Is he bitter? No. That'd be ridiculous.
His expression goes a bit stiff, before he continues reaching down to offer her a hand out of the trough. "Careful. Some of these look important."
no subject
Once she's back on her feet, Ruby fishes the two books out of the water, though her gaze returns to the guy quickly. It's not like she knows him well. For regulars at Granny she could tell you their usual order and any number of random facts, whether about their Storybrooke or Enchanted Forest selves and how often they'd had to survive Granny's scorn. She didn't have those pieces for him.
"Jefferson, right?" She'd heard bits and pieces from David, and even then, it had all been in the context of Regina and Snow and Emma and Henry. "Thanks for the help."
no subject
He knows her, as well as he's cared to know anyone in Storybrooke. There might still be some residual resentment, but she's hardly alone in that, and he's capable of civility regardless.
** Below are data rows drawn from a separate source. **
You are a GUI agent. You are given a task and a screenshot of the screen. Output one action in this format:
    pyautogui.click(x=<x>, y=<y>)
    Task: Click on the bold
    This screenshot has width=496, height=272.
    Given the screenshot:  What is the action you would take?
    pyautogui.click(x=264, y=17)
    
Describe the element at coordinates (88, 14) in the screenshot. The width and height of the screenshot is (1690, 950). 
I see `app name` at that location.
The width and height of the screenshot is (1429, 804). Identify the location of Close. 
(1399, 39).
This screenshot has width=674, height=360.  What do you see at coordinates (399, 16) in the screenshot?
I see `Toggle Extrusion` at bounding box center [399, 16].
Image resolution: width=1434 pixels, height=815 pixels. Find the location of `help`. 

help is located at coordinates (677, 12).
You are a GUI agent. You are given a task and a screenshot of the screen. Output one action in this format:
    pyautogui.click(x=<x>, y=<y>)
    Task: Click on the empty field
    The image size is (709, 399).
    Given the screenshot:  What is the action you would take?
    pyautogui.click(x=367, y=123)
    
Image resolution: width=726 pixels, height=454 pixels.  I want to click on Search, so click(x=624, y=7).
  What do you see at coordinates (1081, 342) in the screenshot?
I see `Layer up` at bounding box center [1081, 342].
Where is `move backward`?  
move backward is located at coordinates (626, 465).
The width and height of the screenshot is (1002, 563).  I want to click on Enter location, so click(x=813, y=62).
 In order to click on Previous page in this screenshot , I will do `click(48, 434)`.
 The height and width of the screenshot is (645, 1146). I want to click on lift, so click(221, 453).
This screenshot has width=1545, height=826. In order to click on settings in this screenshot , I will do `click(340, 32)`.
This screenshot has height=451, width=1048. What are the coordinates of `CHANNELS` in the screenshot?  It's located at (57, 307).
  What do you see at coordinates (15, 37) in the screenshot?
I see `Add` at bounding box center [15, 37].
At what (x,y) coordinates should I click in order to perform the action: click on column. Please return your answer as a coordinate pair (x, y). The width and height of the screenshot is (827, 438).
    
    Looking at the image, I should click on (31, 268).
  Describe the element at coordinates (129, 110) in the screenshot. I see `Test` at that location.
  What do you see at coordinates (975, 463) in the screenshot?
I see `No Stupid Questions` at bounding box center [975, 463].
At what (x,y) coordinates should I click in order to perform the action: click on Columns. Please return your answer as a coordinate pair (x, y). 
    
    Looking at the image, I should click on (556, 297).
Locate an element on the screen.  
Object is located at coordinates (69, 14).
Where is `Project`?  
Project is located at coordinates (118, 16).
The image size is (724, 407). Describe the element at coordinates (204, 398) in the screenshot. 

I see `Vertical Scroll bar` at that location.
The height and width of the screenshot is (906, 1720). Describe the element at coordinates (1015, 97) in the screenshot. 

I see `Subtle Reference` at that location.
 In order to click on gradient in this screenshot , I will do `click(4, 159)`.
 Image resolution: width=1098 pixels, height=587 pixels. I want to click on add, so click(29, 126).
Jefferson's eyes squint. She looks...settled in here. Curious, that. "I don't remember seeing you at the portal."
no subject
Ruby, for her part, had spent most of the past thirty years walking the same few rooms, much the same as most people had. There are people who she's spent most of her life with, regulars, who she's still pretty sure she barely knows at all. Not the them from before, anyway. Still, there's a sense of familiarity with them that Jefferson lacks.
With a faintly unhappy sound she scoops the last book out of the water, trying to figure out if she can possibly salvage it. Maybe if she takes out all the pages and hangs them out to dry they won't stick together? They'd need rebinding, of course, but—
His question snaps her attention entirely away from her book contemplation, for all that the book was a minor concern next to the person from her world being here. "I wasn't there too long, I was helping someone out. But I didn't arrive through the same rift. I've been here... four months, maybe?"
no subject
But he really doesn't think he was.
"I guess it's easier to get comfortable when being tossed into other worlds is old hat by now," he murmurs, a little distractedly. "And it sounds like it's not particular about where or when it pulls from."
no subject
She's a little drenched and a little cold, and huffs out a sigh at the state of the books. "I should probably string these up over a fire, or something. Want to come with? I'll... get you a drink after, or something."
A smile, because she realises they have nothing much in common aside from being from the same world(s), but here that's kind of a lot.
no subject
"Might as well. I didn't really have any other plans for the day. Here, let me help."
It's not at all so he can get a better look at what she's hauling around. That'd just be silly and paranoid of someone to think, really.
no subject
Her books are mostly about plants. Herbalism in the Hinterlands, a study of curatives in the heart of Ferelden and Antidotes in the Wild, and related essays, some of them with titles that could take up an entire page. Conciseness was not, arguably, a strong suit here.
Accepting his offer, and very gratefully at that, Ruby starts to lead Jefferson towards the tavern, warm and with a fire that hopefully would let her hang the books without incinerating them. "It's— it's weird to fall into another world. Keep learning about more worlds that other rifters come from."